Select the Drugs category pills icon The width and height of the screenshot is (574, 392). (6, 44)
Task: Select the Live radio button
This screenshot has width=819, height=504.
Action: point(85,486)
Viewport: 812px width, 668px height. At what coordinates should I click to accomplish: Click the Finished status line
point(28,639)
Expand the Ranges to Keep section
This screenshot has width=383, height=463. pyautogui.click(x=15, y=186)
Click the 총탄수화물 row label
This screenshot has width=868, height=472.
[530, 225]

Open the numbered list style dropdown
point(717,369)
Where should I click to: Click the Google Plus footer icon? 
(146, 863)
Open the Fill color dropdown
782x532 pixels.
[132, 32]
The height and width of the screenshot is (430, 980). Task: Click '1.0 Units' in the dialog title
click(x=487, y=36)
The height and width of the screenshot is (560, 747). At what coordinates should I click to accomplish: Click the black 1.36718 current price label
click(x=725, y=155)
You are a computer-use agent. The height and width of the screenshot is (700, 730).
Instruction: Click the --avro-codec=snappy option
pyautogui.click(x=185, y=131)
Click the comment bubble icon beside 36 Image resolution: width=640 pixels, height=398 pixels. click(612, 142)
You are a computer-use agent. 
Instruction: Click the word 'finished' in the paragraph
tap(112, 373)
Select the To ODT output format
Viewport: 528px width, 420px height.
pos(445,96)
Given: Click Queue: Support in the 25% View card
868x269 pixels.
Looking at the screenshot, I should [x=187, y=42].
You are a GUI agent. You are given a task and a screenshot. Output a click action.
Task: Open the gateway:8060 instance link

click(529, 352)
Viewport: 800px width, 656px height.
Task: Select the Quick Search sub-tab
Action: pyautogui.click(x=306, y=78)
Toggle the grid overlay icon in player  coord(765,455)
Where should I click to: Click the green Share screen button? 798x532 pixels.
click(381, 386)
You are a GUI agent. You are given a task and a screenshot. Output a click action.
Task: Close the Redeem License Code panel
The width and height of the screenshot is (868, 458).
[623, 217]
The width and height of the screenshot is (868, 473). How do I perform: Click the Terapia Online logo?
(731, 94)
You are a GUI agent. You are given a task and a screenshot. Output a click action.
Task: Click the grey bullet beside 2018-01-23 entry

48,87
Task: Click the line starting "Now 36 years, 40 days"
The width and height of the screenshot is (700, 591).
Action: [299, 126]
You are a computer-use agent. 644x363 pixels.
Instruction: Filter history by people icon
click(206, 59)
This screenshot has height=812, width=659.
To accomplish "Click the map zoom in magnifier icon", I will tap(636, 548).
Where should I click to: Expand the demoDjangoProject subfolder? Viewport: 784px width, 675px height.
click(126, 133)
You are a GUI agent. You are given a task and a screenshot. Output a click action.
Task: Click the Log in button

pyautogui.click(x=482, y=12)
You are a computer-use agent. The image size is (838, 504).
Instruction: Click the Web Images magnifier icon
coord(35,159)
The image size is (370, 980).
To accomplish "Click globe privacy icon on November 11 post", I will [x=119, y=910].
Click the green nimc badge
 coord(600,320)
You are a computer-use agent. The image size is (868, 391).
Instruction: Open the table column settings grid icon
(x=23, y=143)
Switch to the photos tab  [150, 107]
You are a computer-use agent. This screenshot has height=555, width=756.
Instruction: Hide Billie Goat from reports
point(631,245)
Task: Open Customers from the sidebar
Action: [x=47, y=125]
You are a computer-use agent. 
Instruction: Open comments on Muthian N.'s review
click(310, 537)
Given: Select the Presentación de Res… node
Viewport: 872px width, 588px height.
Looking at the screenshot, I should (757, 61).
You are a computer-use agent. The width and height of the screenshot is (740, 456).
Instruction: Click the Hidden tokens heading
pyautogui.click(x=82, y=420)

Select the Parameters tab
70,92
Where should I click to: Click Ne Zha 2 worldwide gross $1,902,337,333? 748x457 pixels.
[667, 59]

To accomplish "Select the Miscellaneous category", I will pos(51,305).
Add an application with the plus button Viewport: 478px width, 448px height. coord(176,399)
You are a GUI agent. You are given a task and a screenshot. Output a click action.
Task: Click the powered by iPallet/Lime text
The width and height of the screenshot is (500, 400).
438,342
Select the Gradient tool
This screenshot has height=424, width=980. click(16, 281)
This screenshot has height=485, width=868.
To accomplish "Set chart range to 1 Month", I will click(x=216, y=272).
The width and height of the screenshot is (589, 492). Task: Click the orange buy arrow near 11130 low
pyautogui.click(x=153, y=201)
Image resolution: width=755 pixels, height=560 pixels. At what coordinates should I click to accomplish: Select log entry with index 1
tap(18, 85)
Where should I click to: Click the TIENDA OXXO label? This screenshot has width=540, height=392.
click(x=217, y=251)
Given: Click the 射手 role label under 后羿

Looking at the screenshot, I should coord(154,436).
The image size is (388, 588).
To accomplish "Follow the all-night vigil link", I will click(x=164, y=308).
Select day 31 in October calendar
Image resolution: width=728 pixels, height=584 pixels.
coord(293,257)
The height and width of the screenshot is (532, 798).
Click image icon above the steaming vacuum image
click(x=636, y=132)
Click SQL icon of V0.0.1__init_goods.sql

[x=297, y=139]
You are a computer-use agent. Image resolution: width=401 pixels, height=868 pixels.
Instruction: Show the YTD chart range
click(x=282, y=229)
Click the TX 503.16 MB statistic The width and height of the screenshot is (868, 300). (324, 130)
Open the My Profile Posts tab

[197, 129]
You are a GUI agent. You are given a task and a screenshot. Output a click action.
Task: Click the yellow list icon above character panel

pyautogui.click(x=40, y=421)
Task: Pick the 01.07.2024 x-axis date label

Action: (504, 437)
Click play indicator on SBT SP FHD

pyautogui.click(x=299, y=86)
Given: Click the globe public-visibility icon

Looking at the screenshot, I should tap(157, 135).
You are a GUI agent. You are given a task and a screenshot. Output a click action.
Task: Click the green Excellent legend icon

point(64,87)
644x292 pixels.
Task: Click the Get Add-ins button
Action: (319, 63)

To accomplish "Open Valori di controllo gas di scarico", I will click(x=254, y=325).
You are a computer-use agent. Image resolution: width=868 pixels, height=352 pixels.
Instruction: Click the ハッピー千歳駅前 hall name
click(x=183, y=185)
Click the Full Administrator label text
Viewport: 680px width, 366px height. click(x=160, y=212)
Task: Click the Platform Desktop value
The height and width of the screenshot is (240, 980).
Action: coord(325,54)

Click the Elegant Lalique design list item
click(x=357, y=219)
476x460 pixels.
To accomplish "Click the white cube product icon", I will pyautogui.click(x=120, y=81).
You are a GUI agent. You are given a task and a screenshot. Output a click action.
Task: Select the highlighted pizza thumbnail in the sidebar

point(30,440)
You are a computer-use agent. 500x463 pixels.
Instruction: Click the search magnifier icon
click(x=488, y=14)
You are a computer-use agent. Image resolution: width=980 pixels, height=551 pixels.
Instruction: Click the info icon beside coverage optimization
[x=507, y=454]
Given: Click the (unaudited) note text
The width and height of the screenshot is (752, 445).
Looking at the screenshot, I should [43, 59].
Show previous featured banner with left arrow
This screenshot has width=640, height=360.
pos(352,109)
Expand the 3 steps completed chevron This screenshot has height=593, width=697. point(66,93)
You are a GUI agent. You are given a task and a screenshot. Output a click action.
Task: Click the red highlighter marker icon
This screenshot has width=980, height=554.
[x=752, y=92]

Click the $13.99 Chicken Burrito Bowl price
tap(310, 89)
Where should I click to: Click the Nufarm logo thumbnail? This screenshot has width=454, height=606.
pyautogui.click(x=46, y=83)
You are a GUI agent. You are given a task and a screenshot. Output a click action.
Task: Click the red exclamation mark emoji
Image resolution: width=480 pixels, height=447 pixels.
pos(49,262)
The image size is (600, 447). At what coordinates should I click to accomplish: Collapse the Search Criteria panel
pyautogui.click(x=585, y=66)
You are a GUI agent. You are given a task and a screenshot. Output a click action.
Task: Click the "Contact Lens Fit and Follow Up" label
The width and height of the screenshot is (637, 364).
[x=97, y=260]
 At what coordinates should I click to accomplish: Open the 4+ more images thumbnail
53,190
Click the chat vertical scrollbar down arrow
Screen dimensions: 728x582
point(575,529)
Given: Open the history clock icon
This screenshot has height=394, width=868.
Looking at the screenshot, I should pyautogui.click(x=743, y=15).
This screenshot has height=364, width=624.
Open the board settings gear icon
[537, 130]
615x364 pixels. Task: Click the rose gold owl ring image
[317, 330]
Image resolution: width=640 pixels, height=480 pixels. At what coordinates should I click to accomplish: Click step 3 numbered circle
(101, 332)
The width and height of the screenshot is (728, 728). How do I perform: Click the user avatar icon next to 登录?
◆ ◆ ◆ ◆ ◆ ◆ ◆
Reproduce each line of the records in which "category" appears.

**The completed task**.
Select the Drugs category pills icon The width and height of the screenshot is (574, 392). (6, 44)
To accomplish "Select the Miscellaneous category", I will pos(51,305).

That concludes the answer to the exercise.